• Task material:
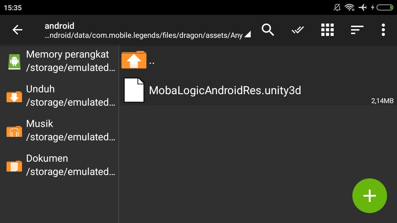Click the Unduh download folder icon
This screenshot has height=223, width=397.
pyautogui.click(x=14, y=96)
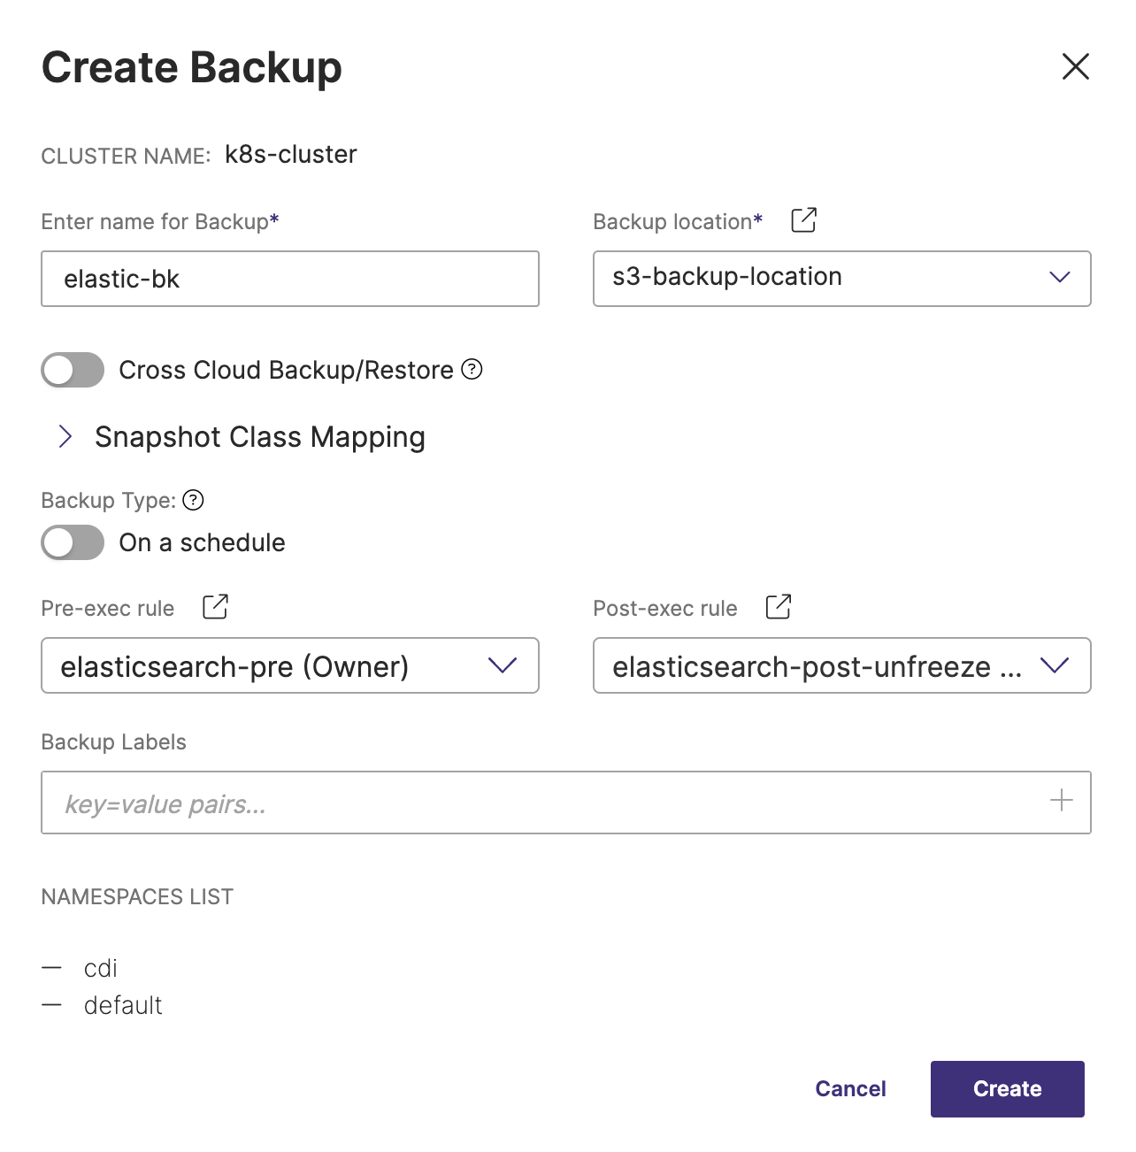Image resolution: width=1136 pixels, height=1152 pixels.
Task: Click the Snapshot Class Mapping label
Action: 259,437
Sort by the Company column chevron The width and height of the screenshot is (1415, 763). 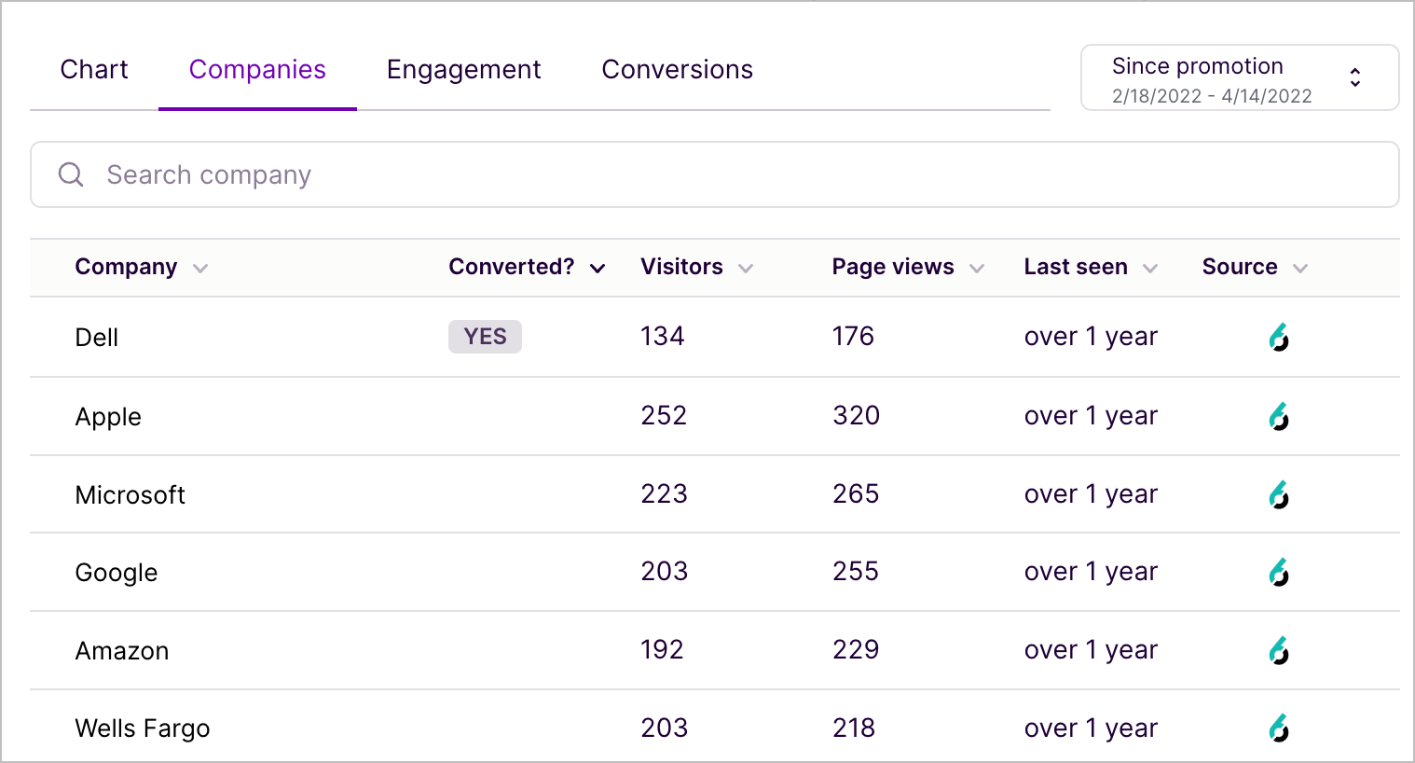(200, 269)
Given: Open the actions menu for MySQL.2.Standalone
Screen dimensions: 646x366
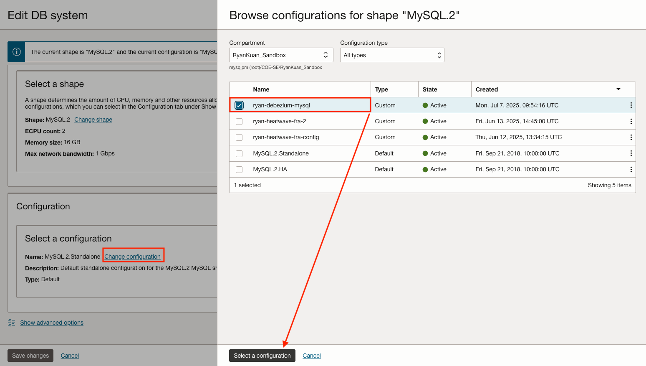Looking at the screenshot, I should click(x=631, y=153).
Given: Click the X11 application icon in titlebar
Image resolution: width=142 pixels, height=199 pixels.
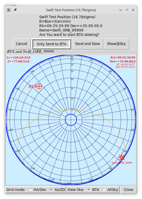Looking at the screenshot, I should pos(9,10).
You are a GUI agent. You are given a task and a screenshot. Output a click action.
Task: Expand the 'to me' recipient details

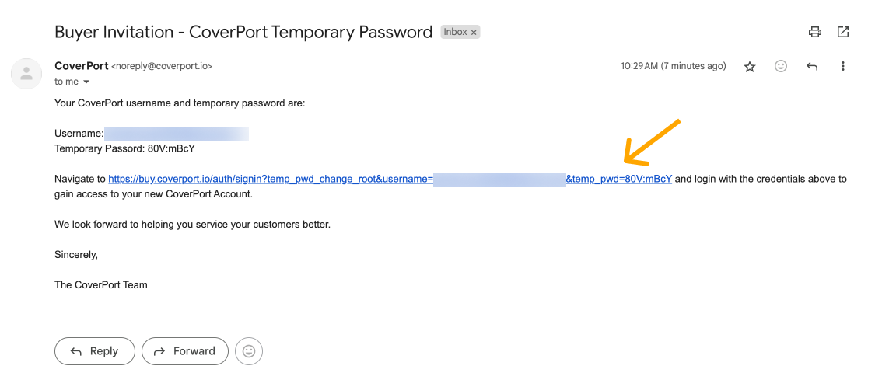click(86, 82)
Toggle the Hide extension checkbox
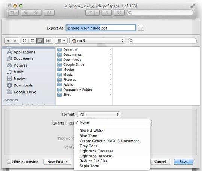This screenshot has width=202, height=171. click(9, 162)
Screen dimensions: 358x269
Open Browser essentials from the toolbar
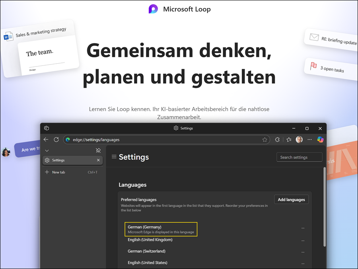277,140
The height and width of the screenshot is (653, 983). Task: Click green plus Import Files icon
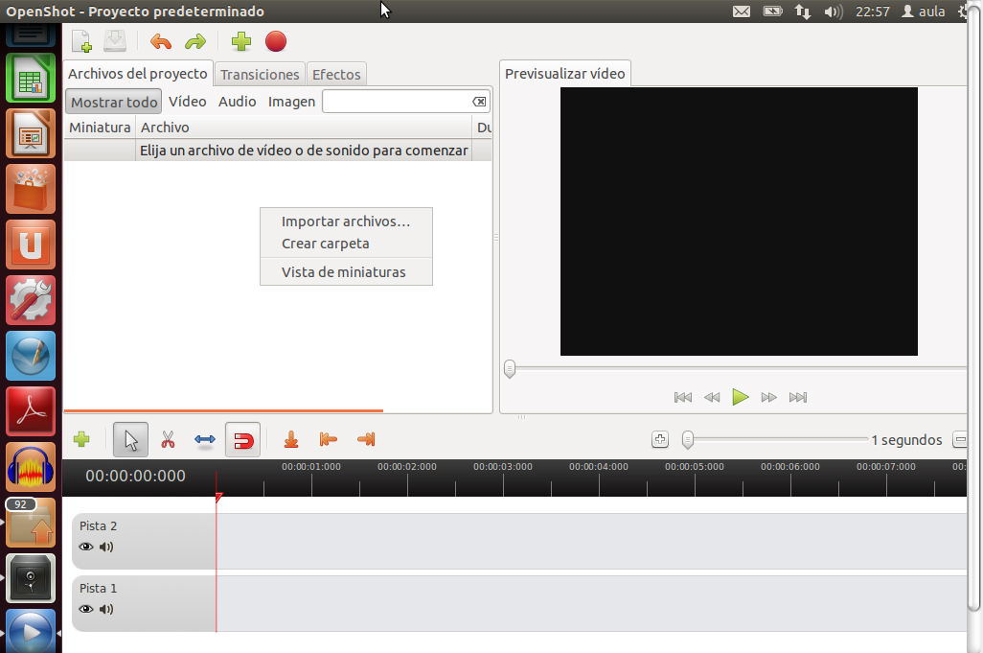point(241,41)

• Exercise:
An exact reproduction of the lines from the line containing "The height and" through the end of the listing above is needed; pictures stay out.

• Result of this exercise:
The height and width of the screenshot is (653, 983). Task: Click green plus Import Files icon
point(241,41)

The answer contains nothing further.